First, let’s get one thing straight: There is literally zero scientific evidence to support the theory that masturbating too much could lead to blindness. Multiple researchers, including sexologist Alfred Kinsey, have reported on people who masturbated four times a day or so for years, and suffered no physical consequences.
So where did this treasonous rumor originate? In the depths of Hell? Inside a Mormon compound in Utah? A whisper from God?
Not exactly.
The myth’s origins go back at least as far as Ancient Greece, with Aristotle himself remarking on how the region around the eyes was the region of the head “most fruitful of semen.” In R.B. Onians’ The Origins of European Thought: About the Body, the Mind, the Soul, the World, Time and Fate, the classicist explains that Aristotle’s bizarre (to us, at least) understanding of biology may have come from the Pythagoreans’ theory that “semen is a drop of the brain.” These beliefs were supported, in part, by “generally recognised effects upon the eyes of sexual indulgence and to practices which imply that seed comes from liquid in the region of the eyes,” Onians writes.

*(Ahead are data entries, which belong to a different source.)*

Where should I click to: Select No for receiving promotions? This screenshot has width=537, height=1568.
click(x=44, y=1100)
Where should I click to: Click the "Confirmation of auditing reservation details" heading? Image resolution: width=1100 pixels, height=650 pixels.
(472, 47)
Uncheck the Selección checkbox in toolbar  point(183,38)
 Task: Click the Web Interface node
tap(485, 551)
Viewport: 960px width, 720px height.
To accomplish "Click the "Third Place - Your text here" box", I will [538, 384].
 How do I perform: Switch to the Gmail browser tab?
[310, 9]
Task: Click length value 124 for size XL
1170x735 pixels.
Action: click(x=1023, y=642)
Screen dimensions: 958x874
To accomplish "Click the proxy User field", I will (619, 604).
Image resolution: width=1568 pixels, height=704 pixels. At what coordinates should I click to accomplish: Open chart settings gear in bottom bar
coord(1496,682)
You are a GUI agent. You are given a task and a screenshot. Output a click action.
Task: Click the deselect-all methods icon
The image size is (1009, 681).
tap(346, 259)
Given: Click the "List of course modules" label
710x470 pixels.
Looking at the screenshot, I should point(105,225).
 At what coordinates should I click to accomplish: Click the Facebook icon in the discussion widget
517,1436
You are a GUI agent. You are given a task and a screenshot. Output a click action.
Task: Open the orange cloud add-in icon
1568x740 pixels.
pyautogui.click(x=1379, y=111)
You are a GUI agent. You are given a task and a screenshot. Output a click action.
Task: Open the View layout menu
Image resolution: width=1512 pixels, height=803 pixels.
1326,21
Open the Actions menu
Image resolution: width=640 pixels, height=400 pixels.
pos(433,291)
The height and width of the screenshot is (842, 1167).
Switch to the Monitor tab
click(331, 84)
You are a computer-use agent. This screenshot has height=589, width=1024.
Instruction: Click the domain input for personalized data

But while Aristotle may have been the first to hint at a connection between poor vision and shaking hands with the one-eyed milkman, he wasn’t the foremost purveyor of the wank-yourself-blind myth. In 1712, Dutch theologian Balthasar Bekker published a monograph with the succinct and catchy title, “Onania, or the Heinous Sin of Self-Pollution, And All Its Frightful Consequences, In Both Sexes, Considered: With Spiritual and Physical Advice To Those Who Have Already Injured Themselves By This Abominable Practice.”
In it, he claimed that masturbation leads to “disturbances of the stomach and digestion, loss of appetite or ravenous hunger, vomiting, nausea, weakening of the organs of breathing, coughing, hoarseness, paralysis, weakening of the organ of generation to the point of impotence, lack of libido, back pain, disorders of the eye and ear, total diminution of bodily powers, paleness, thinness, pimples on the face, decline of intellectual powers, loss of memory, attacks of rage, madness, idiocy, epilepsy, fever and finally suicide.”
It’s a list of ills that might well make a person consider themselves lucky to only lose their eyesight.
This wasn’t the last time that fears of jerk-off-related mental health issues were raised, either. French philosopher Jean Jacques Rousseau described several incidents in his book Confessions, which was published after his death in the 1780s. He viewed the “vice” of masturbation, when coupled with sexual fantasies, as a form of rape. He believed that it “has a particular attraction for lively imaginations. It allows them to dispose, so to speak, of the whole female sex at their will, and to make any beauty who tempts them serve their pleasure without the need of first obtaining her consent.” He then warned his readers, “Once a young person gets the habit, there is no breaking it short of death.”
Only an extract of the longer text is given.